Records for locating displayed items:
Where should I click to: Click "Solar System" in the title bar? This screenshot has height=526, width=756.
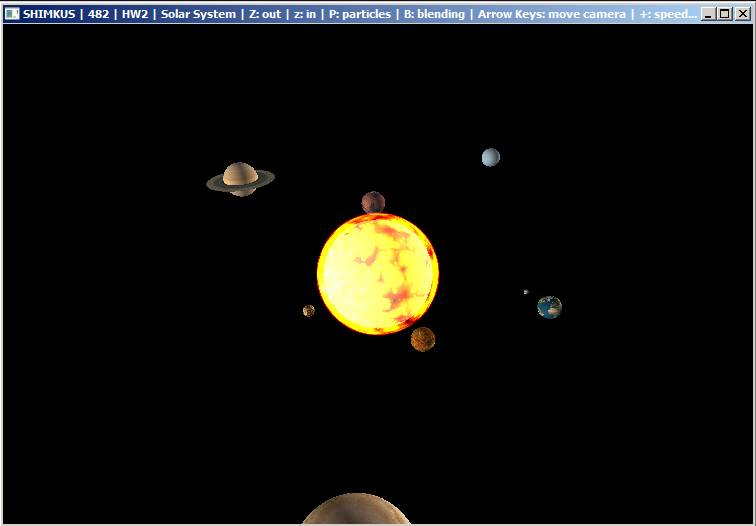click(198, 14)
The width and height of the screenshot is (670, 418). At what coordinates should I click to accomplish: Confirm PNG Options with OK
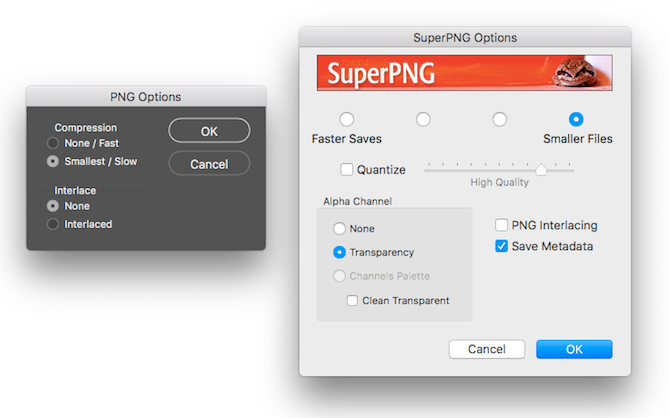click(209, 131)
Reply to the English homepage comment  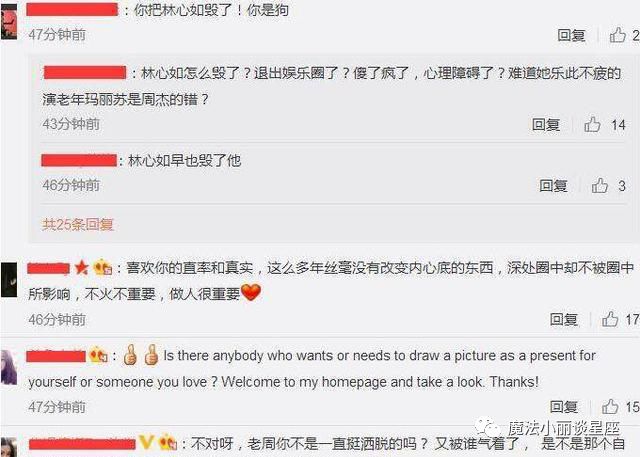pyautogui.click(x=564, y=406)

## Exercise details:
Count the lines of the data above that contain the string "height". Give only the number.

## Result:
2